INSTRUCCIÓN BREVE 1: En el fragmento sobre Israel y las hijas de Moab, ¿cuántos israelitas murieron por haber ido en pos del pecado de Moab?
INSTRUCCIÓN BREVE 2: Prosiga el fragmento sobre Israel y las hijas de Moab a partir de su última oración.

FRAGMENTO DEL DOCUMENTO:
Durante los periodos de prueba, el pueblo se mantenía fiel y firme ante Dios. Pero por otro lado, se confiaba e ignoraba lo que acontecía a su alrededor. No sabían que Dios estaba protegiéndolos de la maldición que Balac quería enviar sobre ellos. Balaam había dicho: «Este pueblo, como león se levanta, como león se yergue. No se echará hasta que devore la presa y beba la sangre de los muertos» (Números 23: 24).
Como dice el versículo de hoy, el pueblo de Israel comenzó a prostituirse con las hijas de Moab, las cuales, invitaban a los sacrificios que ofrecían de sus dioses. Eso encendió la ira de Dios y provocó que retirara su bendición. Dijo entonces a Moisés: «Toma a todos los príncipes del pueblo y ahórcalos ante Jehová a plena luz del día, para que el ardor de la ira de Jehová se aparte de Israel» (Números 25: 4). Moisés les dijo a los jueces que eliminaran a aquellos de su familia que se habían juntado con Baal. Fue así como murieron 24 000 israelitas por haber ido en pos del pecado de Moab.

DATOS PROPORCIONADOS:
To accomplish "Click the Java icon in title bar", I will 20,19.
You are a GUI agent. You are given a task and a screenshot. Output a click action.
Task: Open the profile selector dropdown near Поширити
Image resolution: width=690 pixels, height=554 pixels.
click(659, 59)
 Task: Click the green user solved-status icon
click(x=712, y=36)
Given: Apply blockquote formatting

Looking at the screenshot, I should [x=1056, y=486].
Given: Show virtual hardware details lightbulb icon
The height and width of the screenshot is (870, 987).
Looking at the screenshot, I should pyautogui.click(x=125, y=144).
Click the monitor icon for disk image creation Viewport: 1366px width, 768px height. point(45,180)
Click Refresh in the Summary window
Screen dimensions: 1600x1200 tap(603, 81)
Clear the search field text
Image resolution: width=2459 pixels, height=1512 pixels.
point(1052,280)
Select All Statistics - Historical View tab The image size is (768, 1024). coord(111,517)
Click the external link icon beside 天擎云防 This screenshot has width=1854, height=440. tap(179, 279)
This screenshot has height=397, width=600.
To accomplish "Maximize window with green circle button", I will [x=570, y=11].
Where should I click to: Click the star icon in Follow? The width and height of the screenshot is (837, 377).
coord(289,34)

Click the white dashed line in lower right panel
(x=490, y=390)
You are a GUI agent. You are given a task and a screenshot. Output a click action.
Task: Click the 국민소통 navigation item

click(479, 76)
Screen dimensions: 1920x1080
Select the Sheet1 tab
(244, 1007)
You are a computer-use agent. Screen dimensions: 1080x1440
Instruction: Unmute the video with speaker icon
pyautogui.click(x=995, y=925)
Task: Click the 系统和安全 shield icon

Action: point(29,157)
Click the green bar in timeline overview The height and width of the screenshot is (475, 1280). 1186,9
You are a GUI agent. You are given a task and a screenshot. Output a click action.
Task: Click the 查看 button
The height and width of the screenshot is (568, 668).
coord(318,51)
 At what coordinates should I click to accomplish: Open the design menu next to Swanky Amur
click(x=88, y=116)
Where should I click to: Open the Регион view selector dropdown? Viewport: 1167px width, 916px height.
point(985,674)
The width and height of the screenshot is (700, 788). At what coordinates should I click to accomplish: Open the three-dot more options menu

RESULTADO FINAL 1: Murieron 24 000 israelitas.

RESULTADO FINAL 2:
La maldición de Balac nunca cayó sobre Israel porque hasta entonces se mantenían fieles, y los moabitas estaban convencidos de que mientras Israel permaneciera fiel a Dios, él sería su escudo. Pero más tarde descuidaron su comunión con Dios y Satanás aprovechó para tentarlos al mal. Con la maldición de Balac, Satanás no pudo vencerlos pero al seducirlos a la idolatría, logró hacerlos caer.
El único procedimiento certero consiste en elevar diariamente, con corazón sincero, la oración de David: «Afirma mis pasos en tus caminos, para que mis pies no resbalen» (Salmos 17: 5).